# WHAT YOU NEED TO DO
1/ Using the excerpt on alternatives to the mouse, decide whether each statement agrees with it. Answer yes or no for each, and quote the deciding words. (a) The author knows of several tools that use descriptive voice commands with visual recognition. (b) SmartNav is one of the current alternatives named for a mouse not controlled by the hands. (c) The author says most regular desktop programs are GUI-based.
2/ Copy the passage of the excerpt on alternatives to the mouse word for word, starting at "Descriptive voice commands" and ending at "we click at.".

#### DOCUMENT EXCERPT ####

Complimentary modes of interaction
I think there’s a lot of potential in voice
as an input, but I’m not sure it’ll get us all the way here. If desktops were designed for voice, I
think we could probably get all the way, but as of right now, we’ll still need to interact with
regular desktop programs. Most of them are GUI-based, which means we’ll need to emulate a mouse. There’s
a few possible ways to do this.
Descriptive voice commands aka “Click
the red button called send” — There’s a possibility to use visual recognition and try to
visually parse what the user means. Currently I don’t think there’s anyone taking this approach
-the closest I could find was the SpeechStart+
addon to dragon that lets the user enumerate clickable elements in most programs, and then click
on them via voice.
Non-hand-controlled mouse We’ve already
been introduced to SmartNav, but a mouse that’s controlled by muscles that aren’t the hands is
an appealing way. Current alternatives are: Headmouse
Nano,Camera
Mouse and SmartNav.
Eye tracking You’d think the most
natural replacment of the mouse would be eye-tracking, we usually look at what we click at.

#### ROWS ####

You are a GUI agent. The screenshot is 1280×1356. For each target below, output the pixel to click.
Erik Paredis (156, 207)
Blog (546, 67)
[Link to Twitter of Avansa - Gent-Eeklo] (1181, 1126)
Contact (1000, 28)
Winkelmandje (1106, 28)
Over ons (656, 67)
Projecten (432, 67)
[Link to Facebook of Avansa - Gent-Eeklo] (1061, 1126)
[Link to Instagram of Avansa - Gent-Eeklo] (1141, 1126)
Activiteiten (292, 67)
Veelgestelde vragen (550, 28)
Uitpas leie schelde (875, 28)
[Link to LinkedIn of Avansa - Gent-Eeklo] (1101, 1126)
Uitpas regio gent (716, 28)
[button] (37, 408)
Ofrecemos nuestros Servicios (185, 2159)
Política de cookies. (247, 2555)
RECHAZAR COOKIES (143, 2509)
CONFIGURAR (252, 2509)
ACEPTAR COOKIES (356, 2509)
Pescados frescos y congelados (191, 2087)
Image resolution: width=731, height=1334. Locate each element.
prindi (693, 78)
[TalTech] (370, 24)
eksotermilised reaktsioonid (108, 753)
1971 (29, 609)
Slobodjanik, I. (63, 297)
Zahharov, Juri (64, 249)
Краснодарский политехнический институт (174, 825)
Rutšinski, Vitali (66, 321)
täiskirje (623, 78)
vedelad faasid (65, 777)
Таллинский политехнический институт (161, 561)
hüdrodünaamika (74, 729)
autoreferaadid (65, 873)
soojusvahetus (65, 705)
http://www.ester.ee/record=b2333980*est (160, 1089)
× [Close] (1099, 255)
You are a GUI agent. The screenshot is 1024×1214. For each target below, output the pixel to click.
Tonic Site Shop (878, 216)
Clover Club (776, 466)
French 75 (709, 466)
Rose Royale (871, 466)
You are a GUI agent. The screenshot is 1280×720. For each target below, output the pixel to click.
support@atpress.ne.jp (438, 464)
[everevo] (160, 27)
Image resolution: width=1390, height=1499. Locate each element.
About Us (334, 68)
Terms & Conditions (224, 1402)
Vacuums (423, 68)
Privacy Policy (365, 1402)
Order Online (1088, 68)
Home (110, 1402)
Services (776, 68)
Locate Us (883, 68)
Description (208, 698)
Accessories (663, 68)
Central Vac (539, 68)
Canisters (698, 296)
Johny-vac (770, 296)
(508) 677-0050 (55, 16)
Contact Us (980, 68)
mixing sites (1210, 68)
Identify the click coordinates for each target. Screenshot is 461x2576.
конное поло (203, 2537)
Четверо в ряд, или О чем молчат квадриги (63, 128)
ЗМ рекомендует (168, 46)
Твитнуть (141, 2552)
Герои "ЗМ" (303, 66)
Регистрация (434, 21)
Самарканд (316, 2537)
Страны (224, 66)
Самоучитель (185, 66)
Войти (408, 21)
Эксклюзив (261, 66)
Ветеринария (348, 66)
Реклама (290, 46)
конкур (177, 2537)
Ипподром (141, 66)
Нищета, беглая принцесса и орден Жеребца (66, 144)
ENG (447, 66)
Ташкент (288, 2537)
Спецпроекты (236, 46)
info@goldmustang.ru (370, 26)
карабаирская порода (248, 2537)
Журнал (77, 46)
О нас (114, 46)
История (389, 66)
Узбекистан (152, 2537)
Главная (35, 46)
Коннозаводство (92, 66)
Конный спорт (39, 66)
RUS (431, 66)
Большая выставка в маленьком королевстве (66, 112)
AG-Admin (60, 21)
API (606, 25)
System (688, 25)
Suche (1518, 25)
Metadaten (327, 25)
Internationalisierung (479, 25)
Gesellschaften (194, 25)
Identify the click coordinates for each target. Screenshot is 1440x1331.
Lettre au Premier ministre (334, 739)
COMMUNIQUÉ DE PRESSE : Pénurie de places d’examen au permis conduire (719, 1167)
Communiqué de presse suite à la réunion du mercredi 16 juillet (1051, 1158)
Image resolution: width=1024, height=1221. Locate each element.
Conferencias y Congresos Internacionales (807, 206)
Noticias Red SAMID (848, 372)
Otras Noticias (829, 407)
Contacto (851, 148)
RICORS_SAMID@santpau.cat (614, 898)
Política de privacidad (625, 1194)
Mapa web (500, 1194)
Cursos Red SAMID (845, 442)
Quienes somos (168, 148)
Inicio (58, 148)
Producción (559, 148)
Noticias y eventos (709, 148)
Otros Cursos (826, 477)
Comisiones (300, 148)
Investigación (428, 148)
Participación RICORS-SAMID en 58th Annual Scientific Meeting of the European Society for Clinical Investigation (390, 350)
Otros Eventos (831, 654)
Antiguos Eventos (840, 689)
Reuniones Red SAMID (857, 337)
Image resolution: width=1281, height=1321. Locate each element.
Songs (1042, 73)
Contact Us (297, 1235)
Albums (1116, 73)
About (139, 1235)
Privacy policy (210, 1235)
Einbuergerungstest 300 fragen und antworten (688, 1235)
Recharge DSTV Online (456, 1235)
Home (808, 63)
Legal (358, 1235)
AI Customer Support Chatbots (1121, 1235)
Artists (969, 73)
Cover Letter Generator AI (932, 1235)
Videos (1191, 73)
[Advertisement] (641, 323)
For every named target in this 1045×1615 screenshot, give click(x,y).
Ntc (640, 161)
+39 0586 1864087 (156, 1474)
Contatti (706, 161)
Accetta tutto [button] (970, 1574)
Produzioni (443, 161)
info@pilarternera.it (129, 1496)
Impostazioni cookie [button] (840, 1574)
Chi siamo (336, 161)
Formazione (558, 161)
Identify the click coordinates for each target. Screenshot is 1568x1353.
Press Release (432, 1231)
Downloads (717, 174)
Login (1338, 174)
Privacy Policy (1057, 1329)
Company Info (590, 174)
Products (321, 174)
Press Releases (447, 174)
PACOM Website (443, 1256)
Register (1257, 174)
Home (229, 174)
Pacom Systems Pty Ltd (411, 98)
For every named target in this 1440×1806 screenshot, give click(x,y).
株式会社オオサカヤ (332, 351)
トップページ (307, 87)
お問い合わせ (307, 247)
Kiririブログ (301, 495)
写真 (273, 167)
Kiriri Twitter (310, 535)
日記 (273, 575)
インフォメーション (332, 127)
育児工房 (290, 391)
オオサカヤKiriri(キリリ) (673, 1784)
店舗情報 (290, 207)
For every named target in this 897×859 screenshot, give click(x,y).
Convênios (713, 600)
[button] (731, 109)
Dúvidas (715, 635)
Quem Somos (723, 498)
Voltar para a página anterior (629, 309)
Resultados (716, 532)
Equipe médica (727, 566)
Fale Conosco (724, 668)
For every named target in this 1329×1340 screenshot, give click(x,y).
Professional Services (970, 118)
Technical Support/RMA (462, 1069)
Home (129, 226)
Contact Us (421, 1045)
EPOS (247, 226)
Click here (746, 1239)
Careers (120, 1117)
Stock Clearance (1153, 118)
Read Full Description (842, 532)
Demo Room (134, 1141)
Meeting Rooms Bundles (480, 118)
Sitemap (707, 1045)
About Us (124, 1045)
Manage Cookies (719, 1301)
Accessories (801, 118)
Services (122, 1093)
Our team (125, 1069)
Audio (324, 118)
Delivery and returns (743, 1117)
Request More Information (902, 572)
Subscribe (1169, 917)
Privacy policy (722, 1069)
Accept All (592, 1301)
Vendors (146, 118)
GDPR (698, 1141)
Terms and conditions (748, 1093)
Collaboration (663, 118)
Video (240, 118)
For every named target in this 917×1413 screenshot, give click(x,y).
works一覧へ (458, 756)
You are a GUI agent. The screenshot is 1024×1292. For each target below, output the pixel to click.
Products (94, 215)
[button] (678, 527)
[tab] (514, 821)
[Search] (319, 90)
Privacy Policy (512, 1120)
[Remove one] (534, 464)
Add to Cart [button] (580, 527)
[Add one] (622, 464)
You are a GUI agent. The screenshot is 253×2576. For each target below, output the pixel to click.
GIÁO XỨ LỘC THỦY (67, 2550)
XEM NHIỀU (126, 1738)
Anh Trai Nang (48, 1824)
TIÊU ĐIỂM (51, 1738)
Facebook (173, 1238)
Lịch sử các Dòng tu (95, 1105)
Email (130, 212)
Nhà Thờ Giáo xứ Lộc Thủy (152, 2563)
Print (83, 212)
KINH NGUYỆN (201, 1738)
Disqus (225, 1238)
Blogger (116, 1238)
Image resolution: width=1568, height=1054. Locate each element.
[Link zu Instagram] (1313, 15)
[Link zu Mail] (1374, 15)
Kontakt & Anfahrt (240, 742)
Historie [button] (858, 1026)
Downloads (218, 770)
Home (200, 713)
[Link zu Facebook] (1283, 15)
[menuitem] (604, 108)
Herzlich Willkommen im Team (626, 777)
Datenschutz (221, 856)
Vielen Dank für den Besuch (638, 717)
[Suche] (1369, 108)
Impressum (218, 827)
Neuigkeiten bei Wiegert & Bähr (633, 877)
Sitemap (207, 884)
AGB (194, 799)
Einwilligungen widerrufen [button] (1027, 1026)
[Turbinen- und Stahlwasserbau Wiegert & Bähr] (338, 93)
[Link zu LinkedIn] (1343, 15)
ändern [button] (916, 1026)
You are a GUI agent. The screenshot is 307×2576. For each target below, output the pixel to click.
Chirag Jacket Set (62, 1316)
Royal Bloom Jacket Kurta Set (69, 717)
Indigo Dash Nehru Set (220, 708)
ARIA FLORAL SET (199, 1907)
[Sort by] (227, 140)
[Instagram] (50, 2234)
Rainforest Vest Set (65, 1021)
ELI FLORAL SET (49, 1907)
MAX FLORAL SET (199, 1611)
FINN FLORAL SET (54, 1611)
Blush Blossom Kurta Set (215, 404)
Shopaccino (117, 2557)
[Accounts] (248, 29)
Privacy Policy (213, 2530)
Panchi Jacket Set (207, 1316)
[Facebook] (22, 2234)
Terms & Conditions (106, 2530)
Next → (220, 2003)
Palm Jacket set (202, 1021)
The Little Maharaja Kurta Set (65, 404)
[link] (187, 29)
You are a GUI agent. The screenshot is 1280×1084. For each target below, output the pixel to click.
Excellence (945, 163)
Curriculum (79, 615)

####

# RESPONSES
1/
(a) No: "Currently I don’t think there’s anyone taking this approach"
(b) Yes: "Current alternatives are: Headmouse Nano,Camera Mouse and SmartNav."
(c) Yes: "Most of them are GUI-based"

2/
Descriptive voice commands aka “Click
the red button called send” — There’s a possibility to use visual recognition and try to
visually parse what the user means. Currently I don’t think there’s anyone taking this approach
-the closest I could find was the SpeechStart+
addon to dragon that lets the user enumerate clickable elements in most programs, and then click
on them via voice.
Non-hand-controlled mouse We’ve already
been introduced to SmartNav, but a mouse that’s controlled by muscles that aren’t the hands is
an appealing way. Current alternatives are: Headmouse
Nano,Camera
Mouse and SmartNav.
Eye tracking You’d think the most
natural replacment of the mouse would be eye-tracking, we usually look at what we click at.